When we are little it seems that among the things we knew and then forget is the fact that stories are constantly evolving when you read them. With the same certainty that we knew our toys moved on their own, we would watch the same thing over and over until it broke and still enjoyed it the same as the first time. To me it even seems like we would enjoy it even more. We knew the songs, we could excitedly anticipate plot points, and we could begin to see more of what went on beyond the story too.

So why do we loose this when we are older? Not everyone does of course, there is still some of us that re-engage with media constantly. And I am willing to bet almost everyone has had that moment when they are browsing Netflix and even if you have a long queue of things to watch you settle in to see that series or movie you already know by heart. thats one of the aspects, the comfort there is with knowing the story. Even high tension moments that still can cause your heart to race, you are made more comforting by knowing that all will be ok. So when we watch or read a story we know we have the comfort of that certainty.

The Evolving Engager

But I want to go back to a key part in my argument. You yourself are not the same as the person who first read the book or watched the movie. The me who first picked up Jane Eyre and the me that re-reads it or re-watches it now is not the same. When I re-engage with Jane and her story now at 30 it is not the same as when I first engaged with it at 17. Sure I still love Jane’s declaration of not being a bird, of not being a machine, and defending her feelings and her personhood. But I no longer find Rochester’s games as charming. I mean, recently I even began feeling a little bad for Blanche Ingram. Even things I have always liked, like how I always felt an attachment to Antoinette Mason, is no longer the same. The first time I read Wide Sargasso Sea I was a first year college student. When I re-read it recently I had a harder time feeling bad for the ex-slave owning protagonist even if I still felt she was played a bad card when it came to Rochester.

re-engage, re-read

I know she eventually comes back but do you know how good it felt to read this?

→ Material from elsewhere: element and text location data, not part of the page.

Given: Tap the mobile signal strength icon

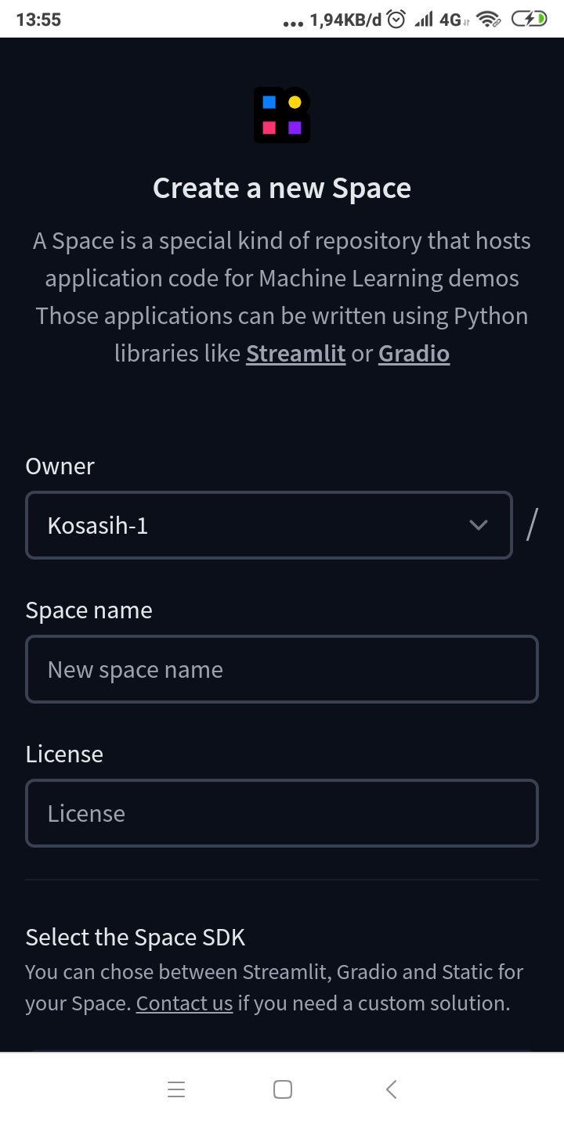Looking at the screenshot, I should pyautogui.click(x=424, y=20).
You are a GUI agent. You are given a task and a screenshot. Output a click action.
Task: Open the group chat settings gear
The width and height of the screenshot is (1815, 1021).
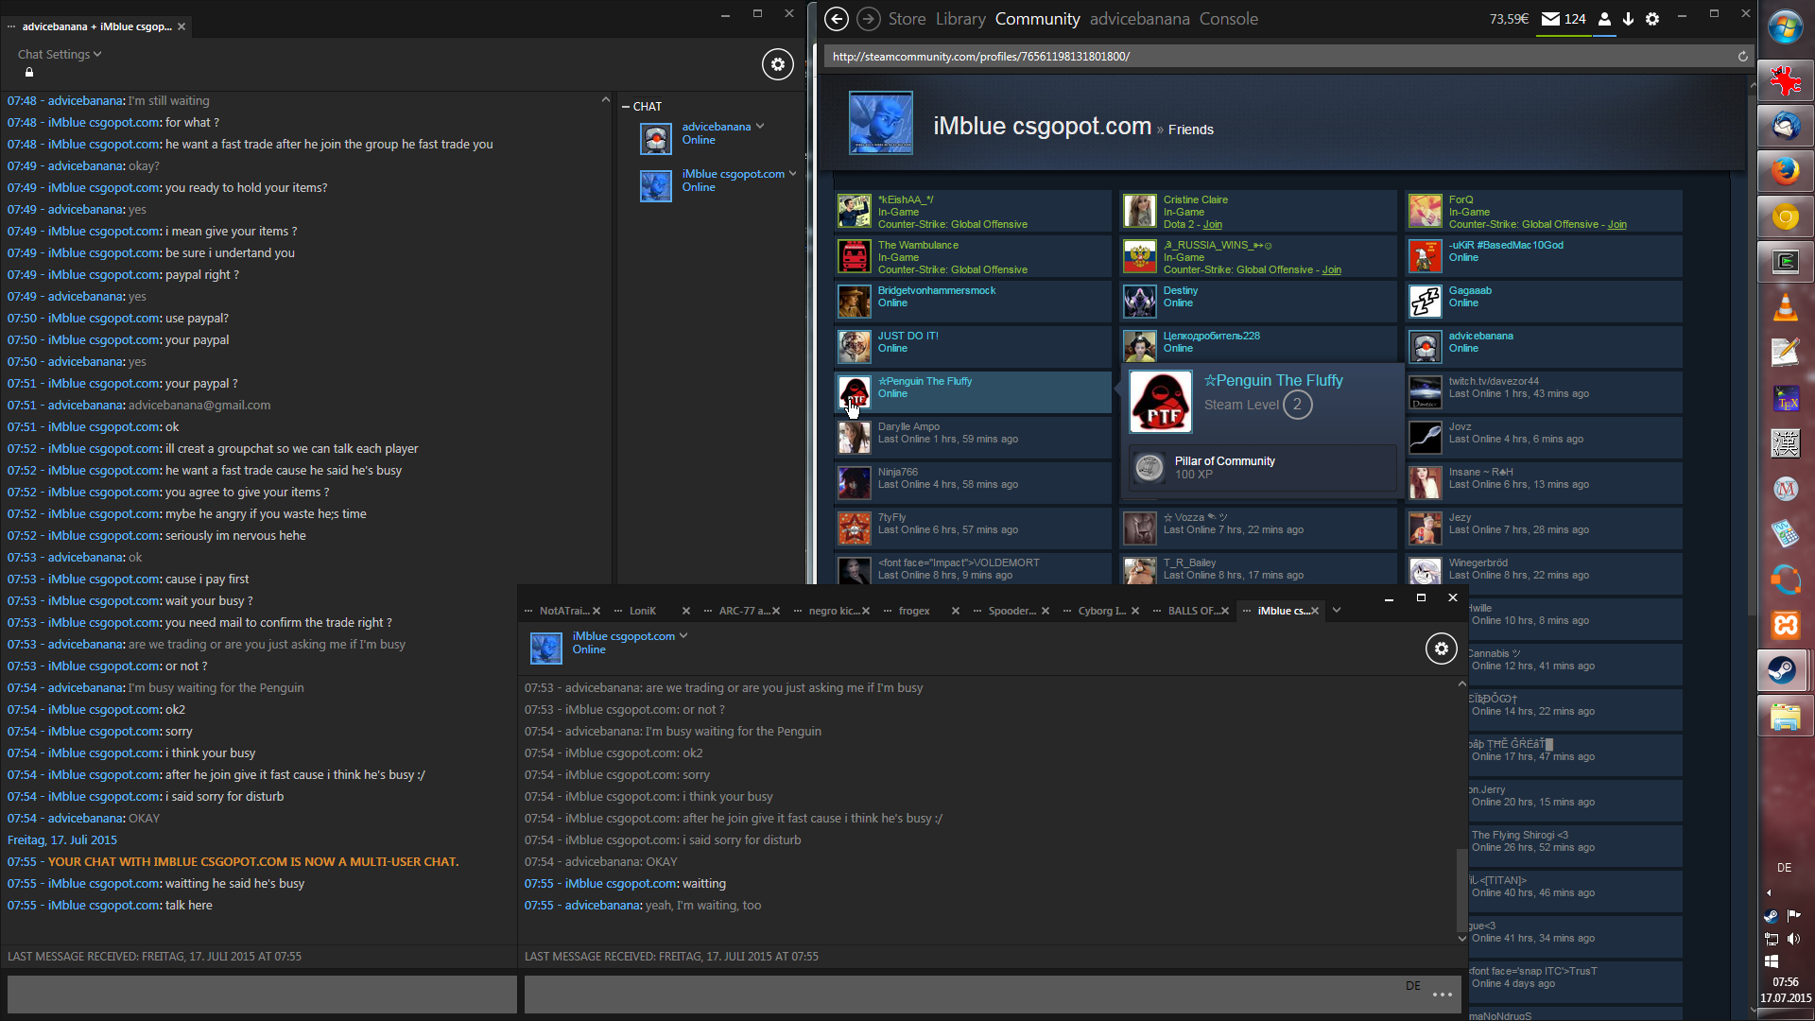(x=777, y=64)
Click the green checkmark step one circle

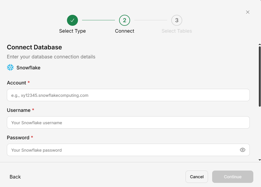[72, 20]
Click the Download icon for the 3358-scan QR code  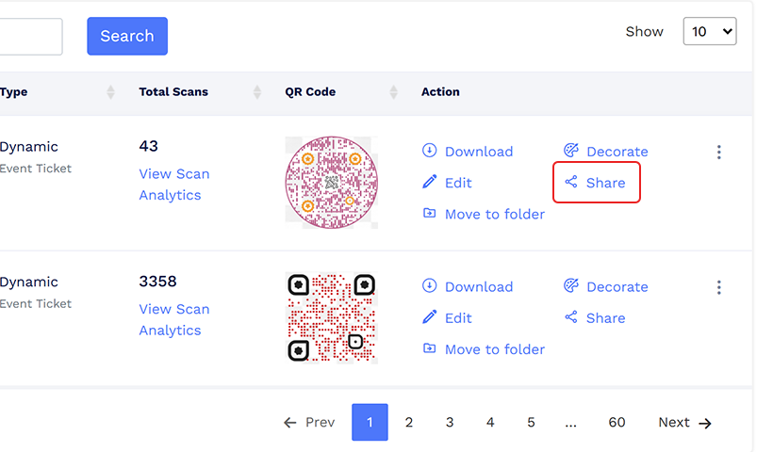[x=430, y=287]
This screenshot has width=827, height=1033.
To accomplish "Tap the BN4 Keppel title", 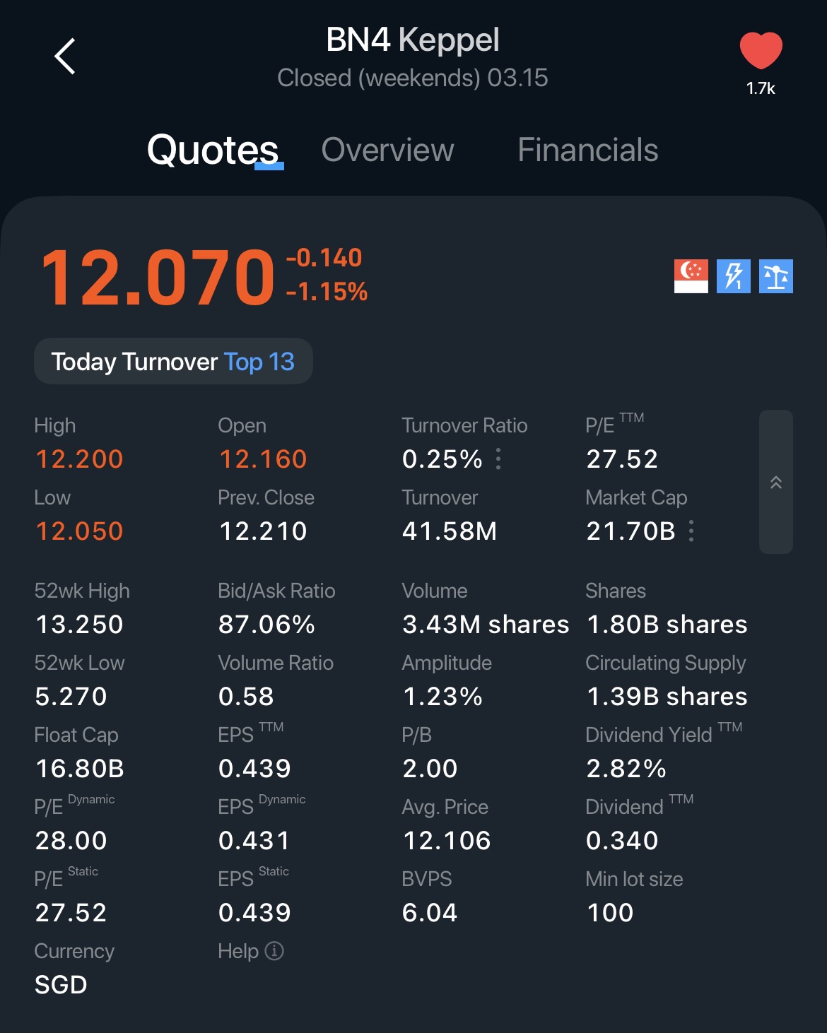I will coord(413,40).
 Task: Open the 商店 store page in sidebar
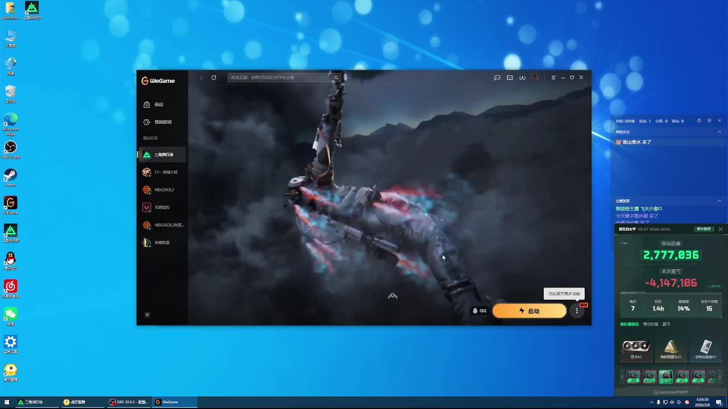click(159, 105)
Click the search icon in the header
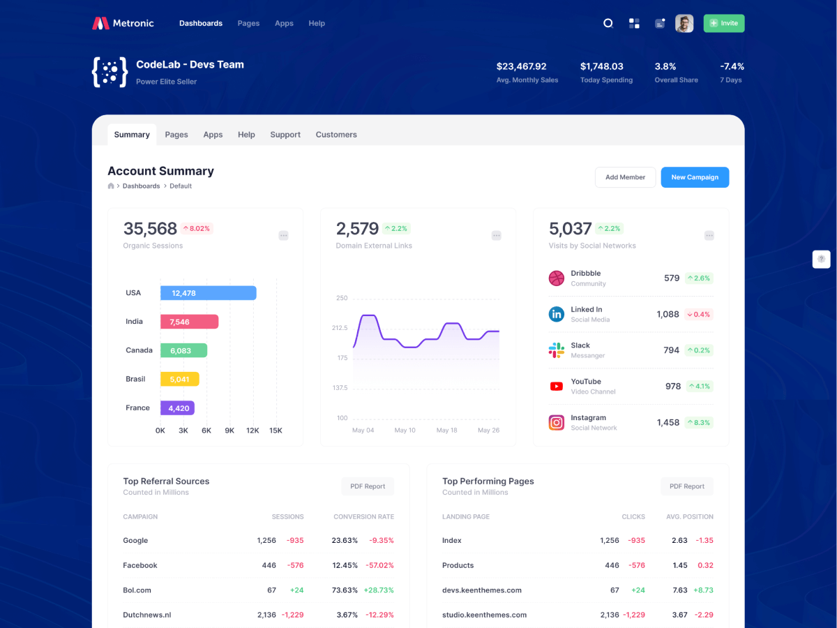 tap(608, 23)
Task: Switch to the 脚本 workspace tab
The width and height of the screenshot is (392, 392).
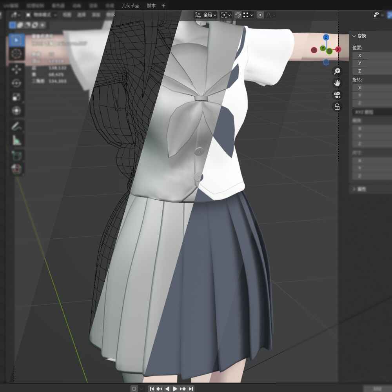Action: coord(151,5)
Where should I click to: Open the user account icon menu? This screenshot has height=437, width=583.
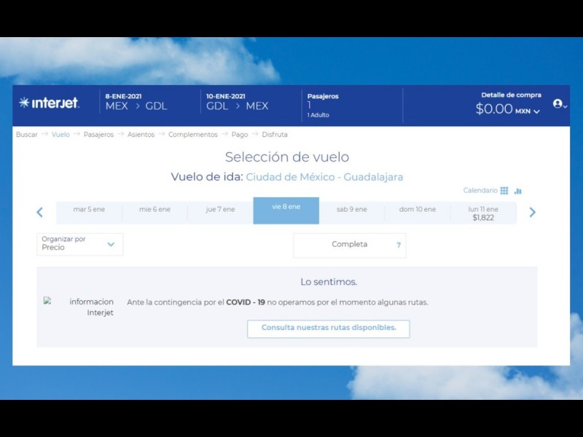coord(559,104)
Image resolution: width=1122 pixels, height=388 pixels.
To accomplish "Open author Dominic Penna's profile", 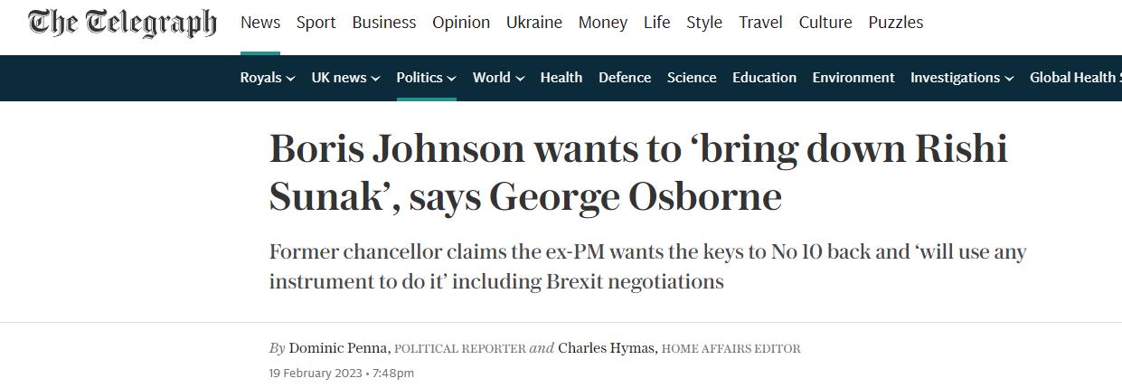I will [x=339, y=348].
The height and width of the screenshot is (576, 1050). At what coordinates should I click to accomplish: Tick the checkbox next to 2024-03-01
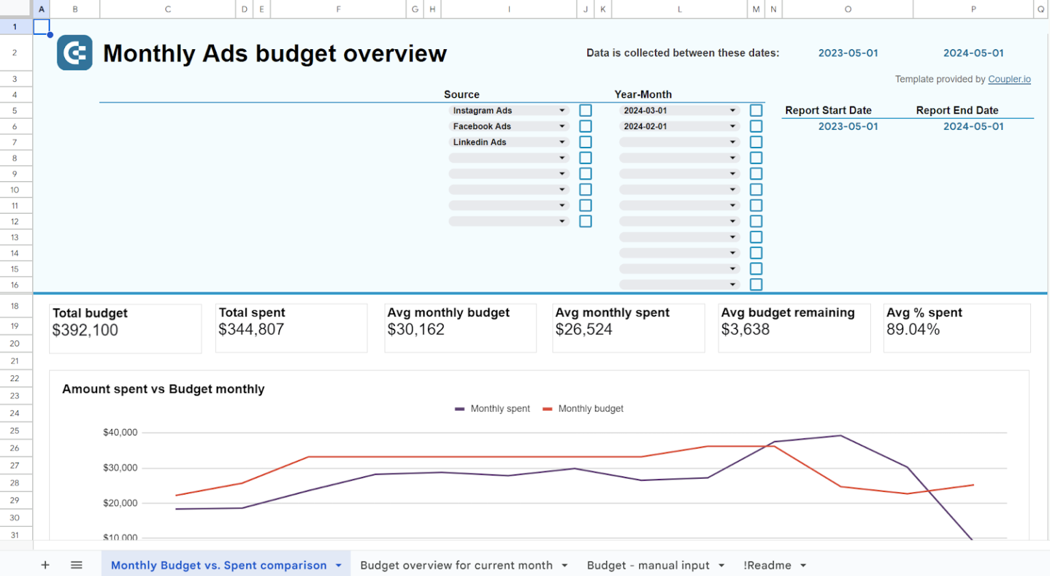[756, 110]
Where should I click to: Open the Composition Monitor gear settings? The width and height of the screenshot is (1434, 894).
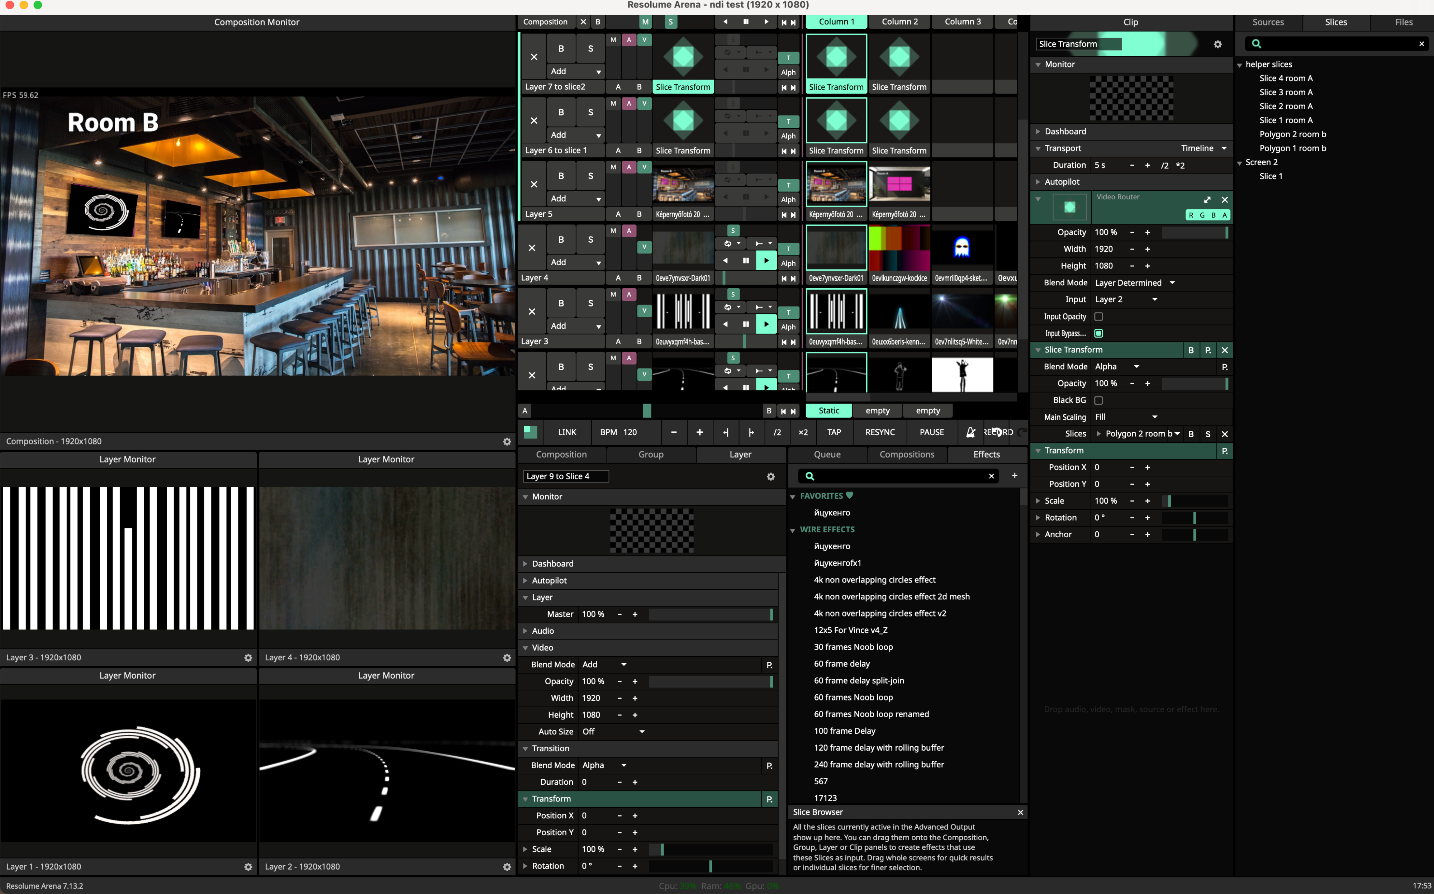coord(507,442)
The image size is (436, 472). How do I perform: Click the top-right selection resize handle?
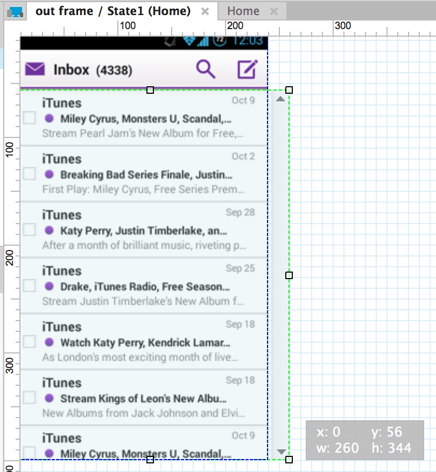[289, 90]
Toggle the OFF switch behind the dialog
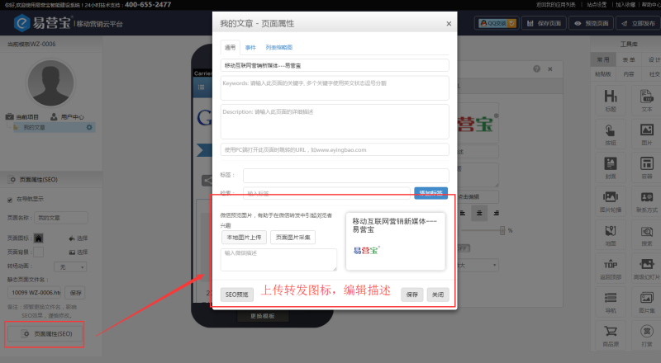The image size is (661, 363). pos(464,248)
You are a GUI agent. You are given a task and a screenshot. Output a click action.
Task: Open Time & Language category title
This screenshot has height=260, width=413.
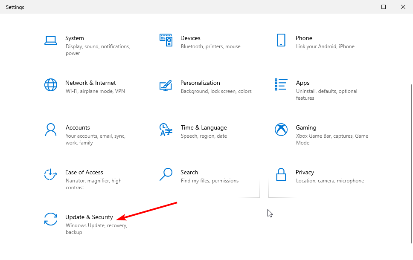click(x=204, y=127)
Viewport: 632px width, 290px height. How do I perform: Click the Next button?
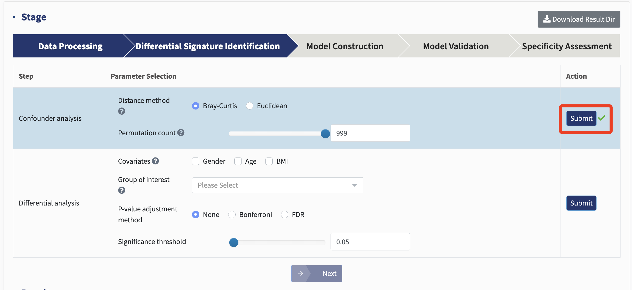click(x=317, y=273)
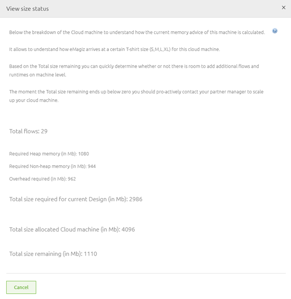The height and width of the screenshot is (299, 291).
Task: Select the Total flows: 29 text
Action: point(28,131)
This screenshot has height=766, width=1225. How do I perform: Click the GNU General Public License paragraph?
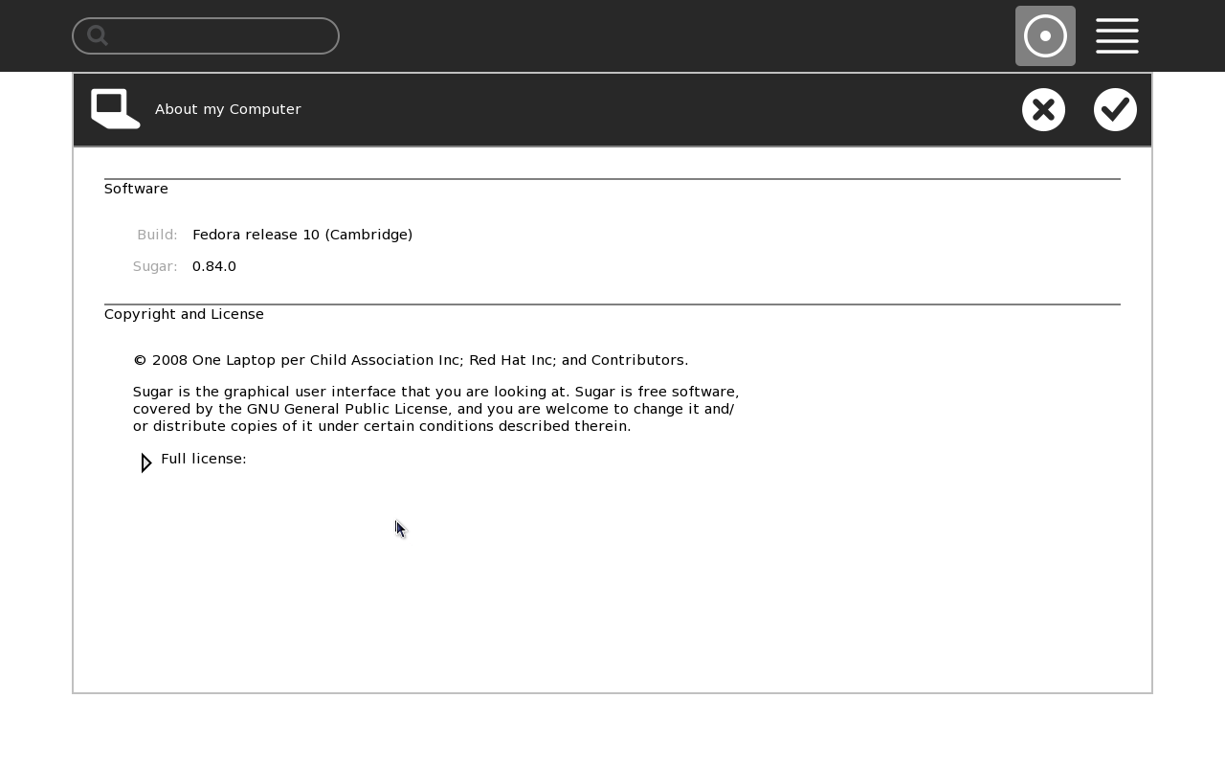(x=435, y=409)
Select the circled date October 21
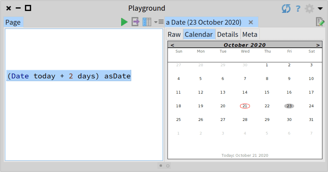This screenshot has height=172, width=328. pyautogui.click(x=245, y=106)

That’s what is important here I feel. That we change as much as the stories and that adds new dimensions even to things we thought we knew well. It’s not only about noticing the little details, like say for example re-watching a movie like The Prestige and suddenly realizing all the tells. About how you also maybe re-examine how the main plot affected the characters around when you re-engage. It’s maybe also finally understanding something, such as Little Women had a lot of points where it seems the mother was too moralistic on the girls.

In the end, I guess what I want to say is that for me, there is no such thing as engaging with something twice. Re-engage is not something that means to enjoy the same story just as it was, re-engage means more that you once more go into a story and discover it anew. So if you are someone who has always thought that to watch, read, or enjoy a media once was enough because after you already know the main plot- give it a try. You never know what surprises are still left to discover.

One Reply to “Re-Engage : Never The Same Twice”

  1. This is one of my favorites of your posts. It is so me, I love to read books and watch movies that I like many times.